-- Your assignment --
Return all the data, word for word.

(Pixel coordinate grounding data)

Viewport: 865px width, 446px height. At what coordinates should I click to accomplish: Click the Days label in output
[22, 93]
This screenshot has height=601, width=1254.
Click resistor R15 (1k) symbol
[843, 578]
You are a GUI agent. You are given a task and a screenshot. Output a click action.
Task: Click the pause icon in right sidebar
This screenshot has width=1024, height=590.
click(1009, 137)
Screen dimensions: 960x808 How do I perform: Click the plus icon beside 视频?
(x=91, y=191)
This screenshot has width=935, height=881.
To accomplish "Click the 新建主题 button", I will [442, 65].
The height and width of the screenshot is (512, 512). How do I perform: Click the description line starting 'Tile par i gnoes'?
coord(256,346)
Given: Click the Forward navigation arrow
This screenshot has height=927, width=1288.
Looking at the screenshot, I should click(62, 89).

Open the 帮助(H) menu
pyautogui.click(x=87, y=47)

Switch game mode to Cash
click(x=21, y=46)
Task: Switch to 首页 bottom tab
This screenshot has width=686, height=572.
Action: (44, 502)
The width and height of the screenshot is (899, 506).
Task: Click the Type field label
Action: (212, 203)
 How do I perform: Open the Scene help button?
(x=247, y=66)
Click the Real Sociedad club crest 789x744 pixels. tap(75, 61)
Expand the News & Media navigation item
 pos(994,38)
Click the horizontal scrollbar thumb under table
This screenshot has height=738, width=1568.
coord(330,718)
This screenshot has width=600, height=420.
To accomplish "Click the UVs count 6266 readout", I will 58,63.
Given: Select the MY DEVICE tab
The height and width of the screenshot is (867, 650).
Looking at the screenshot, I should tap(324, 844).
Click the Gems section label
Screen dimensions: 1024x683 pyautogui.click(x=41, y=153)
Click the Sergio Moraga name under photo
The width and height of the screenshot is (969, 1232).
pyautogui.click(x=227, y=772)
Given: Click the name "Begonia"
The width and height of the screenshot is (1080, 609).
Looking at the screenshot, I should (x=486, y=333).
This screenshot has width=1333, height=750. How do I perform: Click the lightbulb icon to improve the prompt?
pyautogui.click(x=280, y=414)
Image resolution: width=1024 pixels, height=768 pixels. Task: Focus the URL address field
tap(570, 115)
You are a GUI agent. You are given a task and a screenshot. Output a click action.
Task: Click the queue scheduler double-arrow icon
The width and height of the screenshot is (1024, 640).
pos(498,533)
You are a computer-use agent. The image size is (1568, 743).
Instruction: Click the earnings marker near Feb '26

-- Response --
Viewport: 865px width, 446px height. At what coordinates should I click to accomplish: Click the Days label in output
[22, 93]
This screenshot has height=601, width=1254.
Click resistor R15 (1k) symbol
[843, 578]
You are a GUI agent. You are given a task and a screenshot. Output a click action.
Task: Click the pause icon in right sidebar
This screenshot has width=1024, height=590.
click(1009, 137)
Screen dimensions: 960x808 How do I perform: Click the plus icon beside 视频?
(x=91, y=191)
This screenshot has width=935, height=881.
To accomplish "Click the 新建主题 button", I will [442, 65].
The height and width of the screenshot is (512, 512). How do I perform: Click the description line starting 'Tile par i gnoes'?
coord(256,346)
Given: Click the Forward navigation arrow
This screenshot has height=927, width=1288.
Looking at the screenshot, I should click(62, 89).

Open the 帮助(H) menu
pyautogui.click(x=87, y=47)

Switch game mode to Cash
click(x=21, y=46)
Task: Switch to 首页 bottom tab
This screenshot has width=686, height=572.
Action: (44, 502)
The width and height of the screenshot is (899, 506).
Task: Click the Type field label
Action: (212, 203)
 How do I perform: Open the Scene help button?
(x=247, y=66)
Click the Real Sociedad club crest 789x744 pixels. tap(75, 61)
Expand the News & Media navigation item
 pos(994,38)
Click the horizontal scrollbar thumb under table
This screenshot has height=738, width=1568.
coord(330,718)
This screenshot has width=600, height=420.
To accomplish "Click the UVs count 6266 readout", I will 58,63.
Given: Select the MY DEVICE tab
The height and width of the screenshot is (867, 650).
Looking at the screenshot, I should tap(324, 844).
Click the Gems section label
Screen dimensions: 1024x683 pyautogui.click(x=41, y=153)
Click the Sergio Moraga name under photo
The width and height of the screenshot is (969, 1232).
pyautogui.click(x=227, y=772)
Given: Click the name "Begonia"
The width and height of the screenshot is (1080, 609).
Looking at the screenshot, I should (x=486, y=333).
This screenshot has width=1333, height=750. How do I perform: Click the lightbulb icon to improve the prompt?
pyautogui.click(x=280, y=414)
Image resolution: width=1024 pixels, height=768 pixels. Task: Focus the URL address field
tap(570, 115)
You are a GUI agent. You are given a task and a screenshot. Output a click action.
Task: Click the queue scheduler double-arrow icon
The width and height of the screenshot is (1024, 640).
pos(498,533)
You are a computer-use agent. The image size is (1568, 743).
Instruction: Click the earnings marker near Feb '26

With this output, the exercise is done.